30

I often see passphrase suggestions written as a sentence, with spaces. In that format are they more susceptible to a dictionary attack because each word is on it's own as opposed to a large unbroken 20+ character 'blob'?

v15
  • 1,751
  • 4
  • 16
  • 18

6 Answers6

25

No (with a minor exception at the bottom).

The passphrases "correct horse battery staple" and "correcthorsebatterystaple" are equivalent entropy-wise. Choosing to put spaces in an incorrect spot or sometimes including spaces and sometimes not including spaces will give you a few extra bits of entropy; but its not worth it for the extra difficulty remembering it. You'd gain a few bits of entropy for the entire passphrase for weird spacing pattern; while just adding another word would add about 13 bits (assuming a diceware dictionary of 7776 words corresponding to 5 rolls of a six-sided dice; note that lg(65) = 12.92; lg being the base-2 logarithm). (There's no disagreement between my answer and Thomas's; an attacker would have to check for passphrases both with and without spaces unless he had extra information about whether you tended to use spaces in your passphrases).

Beware the distinction between random words and meaningful sentences. A passphrase "quantum mechanics is strange" is much lower entropy than say "heat fudge scott canopy"? Why? In meaningful English you have patterns like certain words combine frequently (quantum mechanics) or certain patterns must appear to be grammatically correct (subject, predicate, subject complement) that in principle could be exploited by a sufficiently sophisticated attacker (even though I am not aware of any cracking algorithms that currently utilize this). The informational entropy of grammatically correct written English is about 1 bit per character so the first passphrase has ~30 bits [1], while the second passphrase has about 4×12.9 ≅ 52 bits of entropy; so would take about 222≅4 million times longer to crack.

=-=-=-=-=

Stated task 1: Translate this sentence from the passphrase thread into Spanish: "Beware the distinction between random words and meaningful sentences."
Stated task 2: Print the passage of the passphrase thread from "No (with a minor" to "in your passphrases).".
Stated task 3: According to the passphrase thread, about how much informational entropy does grammatically correct written English have per character?
The listing plays no part in anything asked here.

Data section:
=-=-=-=-=

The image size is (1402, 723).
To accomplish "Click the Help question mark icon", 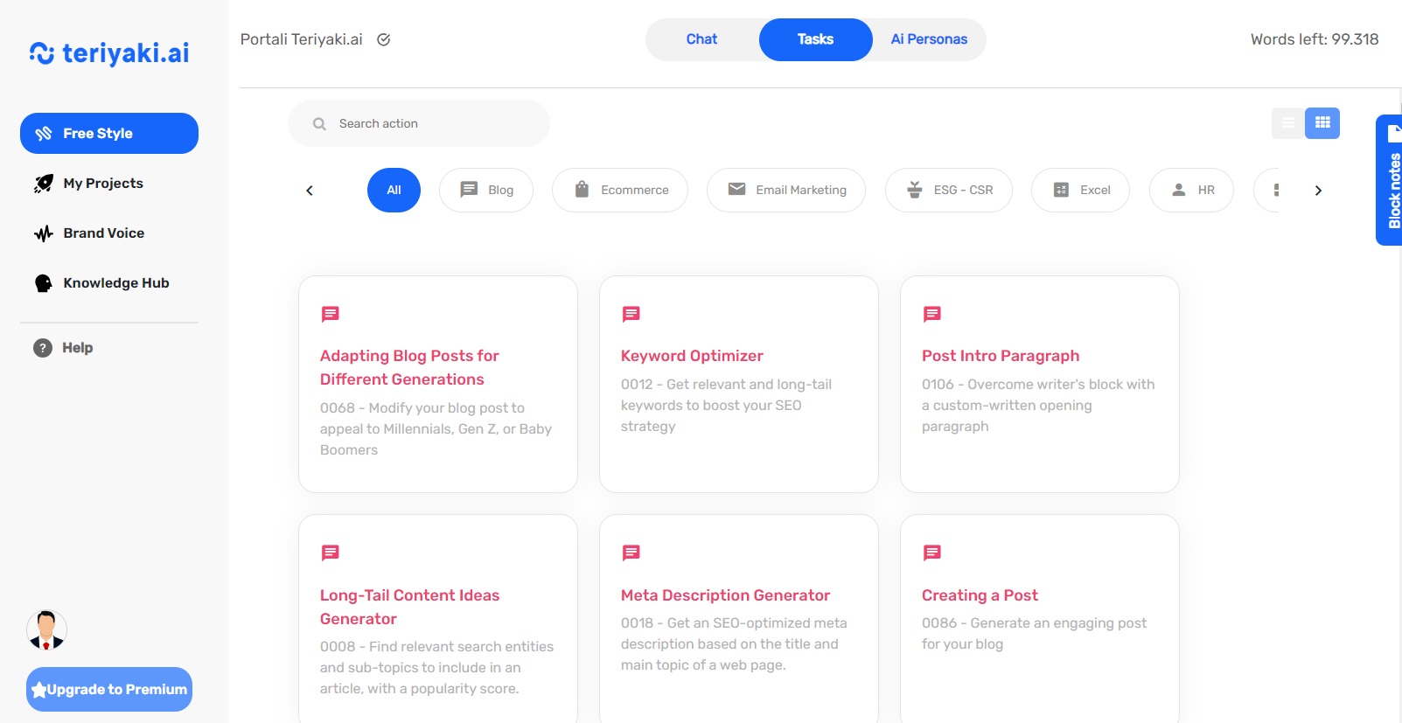I will [43, 348].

=-=-=-=-=

Reply 1: Cuidado con la distinción entre palabras aleatorias y oraciones con significado.

Reply 2:
No (with a minor exception at the bottom).

The passphrases "correct horse battery staple" and "correcthorsebatterystaple" are equivalent entropy-wise. Choosing to put spaces in an incorrect spot or sometimes including spaces and sometimes not including spaces will give you a few extra bits of entropy; but its not worth it for the extra difficulty remembering it. You'd gain a few bits of entropy for the entire passphrase for weird spacing pattern; while just adding another word would add about 13 bits (assuming a diceware dictionary of 7776 words corresponding to 5 rolls of a six-sided dice; note that lg(65) = 12.92; lg being the base-2 logarithm). (There's no disagreement between my answer and Thomas's; an attacker would have to check for passphrases both with and without spaces unless he had extra information about whether you tended to use spaces in your passphrases).

Reply 3: About 1 bit per character.